#### Exercise instructions:
Restate the data below word for word, keeping each line intact.

Stored data

━━━━━━━━

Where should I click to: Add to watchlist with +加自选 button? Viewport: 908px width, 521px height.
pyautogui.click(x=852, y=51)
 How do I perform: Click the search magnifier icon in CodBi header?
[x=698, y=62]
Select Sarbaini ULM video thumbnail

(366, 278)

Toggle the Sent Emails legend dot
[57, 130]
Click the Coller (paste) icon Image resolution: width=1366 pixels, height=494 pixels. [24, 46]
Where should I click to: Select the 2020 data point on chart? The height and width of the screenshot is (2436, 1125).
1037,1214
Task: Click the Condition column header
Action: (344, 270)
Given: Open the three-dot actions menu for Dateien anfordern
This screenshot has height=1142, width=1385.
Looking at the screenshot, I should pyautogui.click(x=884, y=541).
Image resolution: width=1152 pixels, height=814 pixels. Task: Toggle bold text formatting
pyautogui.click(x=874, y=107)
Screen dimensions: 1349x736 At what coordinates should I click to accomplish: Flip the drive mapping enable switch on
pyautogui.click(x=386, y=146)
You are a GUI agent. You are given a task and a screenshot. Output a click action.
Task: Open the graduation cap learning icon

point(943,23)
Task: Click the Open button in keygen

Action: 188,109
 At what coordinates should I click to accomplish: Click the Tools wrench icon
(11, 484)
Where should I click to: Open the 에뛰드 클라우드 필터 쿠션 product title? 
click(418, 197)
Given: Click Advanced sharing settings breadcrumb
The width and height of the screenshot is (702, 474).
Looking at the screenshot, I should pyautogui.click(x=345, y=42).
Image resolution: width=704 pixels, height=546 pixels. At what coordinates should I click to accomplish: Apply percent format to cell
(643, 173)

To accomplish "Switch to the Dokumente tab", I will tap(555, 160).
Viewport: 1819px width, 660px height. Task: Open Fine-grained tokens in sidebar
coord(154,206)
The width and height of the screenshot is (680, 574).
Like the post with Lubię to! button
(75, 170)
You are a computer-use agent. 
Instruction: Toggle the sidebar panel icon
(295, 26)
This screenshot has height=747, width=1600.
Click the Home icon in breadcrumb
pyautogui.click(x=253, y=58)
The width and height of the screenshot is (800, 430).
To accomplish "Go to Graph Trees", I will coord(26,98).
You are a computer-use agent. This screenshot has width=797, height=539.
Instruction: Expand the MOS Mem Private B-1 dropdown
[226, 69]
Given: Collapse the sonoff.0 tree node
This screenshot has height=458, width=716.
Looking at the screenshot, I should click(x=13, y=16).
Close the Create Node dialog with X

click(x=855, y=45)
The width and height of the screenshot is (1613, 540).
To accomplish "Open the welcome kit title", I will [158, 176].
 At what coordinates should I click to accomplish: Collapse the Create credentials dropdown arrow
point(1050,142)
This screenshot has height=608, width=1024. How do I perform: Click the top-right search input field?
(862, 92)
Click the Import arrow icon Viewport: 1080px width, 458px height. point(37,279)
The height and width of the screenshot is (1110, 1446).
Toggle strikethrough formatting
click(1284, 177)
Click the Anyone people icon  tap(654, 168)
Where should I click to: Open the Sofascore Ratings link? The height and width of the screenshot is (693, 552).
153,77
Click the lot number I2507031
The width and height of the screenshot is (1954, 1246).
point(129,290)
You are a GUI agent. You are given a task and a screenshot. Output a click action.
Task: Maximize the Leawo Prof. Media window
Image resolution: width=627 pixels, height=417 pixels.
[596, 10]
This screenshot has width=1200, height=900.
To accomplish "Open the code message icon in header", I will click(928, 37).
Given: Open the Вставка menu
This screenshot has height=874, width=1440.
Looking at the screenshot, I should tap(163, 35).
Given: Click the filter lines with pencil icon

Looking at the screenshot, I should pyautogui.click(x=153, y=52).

━━━━━━━━

#### Task result:
Where should I click to: Add to watchlist with +加自选 button? Viewport: 908px width, 521px height.
pyautogui.click(x=852, y=51)
 How do I perform: Click the search magnifier icon in CodBi header?
[x=698, y=62]
Select Sarbaini ULM video thumbnail

(366, 278)

Toggle the Sent Emails legend dot
[57, 130]
Click the Coller (paste) icon Image resolution: width=1366 pixels, height=494 pixels. [24, 46]
Where should I click to: Select the 2020 data point on chart? The height and width of the screenshot is (2436, 1125).
1037,1214
Task: Click the Condition column header
Action: (344, 270)
Given: Open the three-dot actions menu for Dateien anfordern
This screenshot has height=1142, width=1385.
Looking at the screenshot, I should pyautogui.click(x=884, y=541).
Image resolution: width=1152 pixels, height=814 pixels. Task: Toggle bold text formatting
pyautogui.click(x=874, y=107)
Screen dimensions: 1349x736 At what coordinates should I click to accomplish: Flip the drive mapping enable switch on
pyautogui.click(x=386, y=146)
You are a GUI agent. You are given a task and a screenshot. Output a click action.
Task: Open the graduation cap learning icon

point(943,23)
Task: Click the Open button in keygen

Action: 188,109
 At what coordinates should I click to accomplish: Click the Tools wrench icon
(11, 484)
Where should I click to: Open the 에뛰드 클라우드 필터 쿠션 product title? 
click(418, 197)
Given: Click Advanced sharing settings breadcrumb
The width and height of the screenshot is (702, 474).
Looking at the screenshot, I should pyautogui.click(x=345, y=42).
Image resolution: width=704 pixels, height=546 pixels. At what coordinates should I click to accomplish: Apply percent format to cell
(643, 173)

To accomplish "Switch to the Dokumente tab", I will tap(555, 160).
Viewport: 1819px width, 660px height. Task: Open Fine-grained tokens in sidebar
coord(154,206)
The width and height of the screenshot is (680, 574).
Like the post with Lubię to! button
(75, 170)
You are a computer-use agent. 
Instruction: Toggle the sidebar panel icon
(295, 26)
This screenshot has height=747, width=1600.
Click the Home icon in breadcrumb
pyautogui.click(x=253, y=58)
The width and height of the screenshot is (800, 430).
To accomplish "Go to Graph Trees", I will coord(26,98).
You are a computer-use agent. This screenshot has width=797, height=539.
Instruction: Expand the MOS Mem Private B-1 dropdown
[226, 69]
Given: Collapse the sonoff.0 tree node
This screenshot has height=458, width=716.
Looking at the screenshot, I should click(x=13, y=16).
Close the Create Node dialog with X

click(x=855, y=45)
The width and height of the screenshot is (1613, 540).
To accomplish "Open the welcome kit title", I will [158, 176].
 At what coordinates should I click to accomplish: Collapse the Create credentials dropdown arrow
point(1050,142)
This screenshot has height=608, width=1024. How do I perform: Click the top-right search input field?
(862, 92)
Click the Import arrow icon Viewport: 1080px width, 458px height. point(37,279)
The height and width of the screenshot is (1110, 1446).
Toggle strikethrough formatting
click(1284, 177)
Click the Anyone people icon  tap(654, 168)
Where should I click to: Open the Sofascore Ratings link? The height and width of the screenshot is (693, 552).
153,77
Click the lot number I2507031
The width and height of the screenshot is (1954, 1246).
point(129,290)
You are a GUI agent. You are given a task and a screenshot. Output a click action.
Task: Maximize the Leawo Prof. Media window
Image resolution: width=627 pixels, height=417 pixels.
[596, 10]
This screenshot has width=1200, height=900.
To accomplish "Open the code message icon in header", I will click(928, 37).
Given: Open the Вставка menu
This screenshot has height=874, width=1440.
Looking at the screenshot, I should tap(163, 35).
Given: Click the filter lines with pencil icon

Looking at the screenshot, I should pyautogui.click(x=153, y=52).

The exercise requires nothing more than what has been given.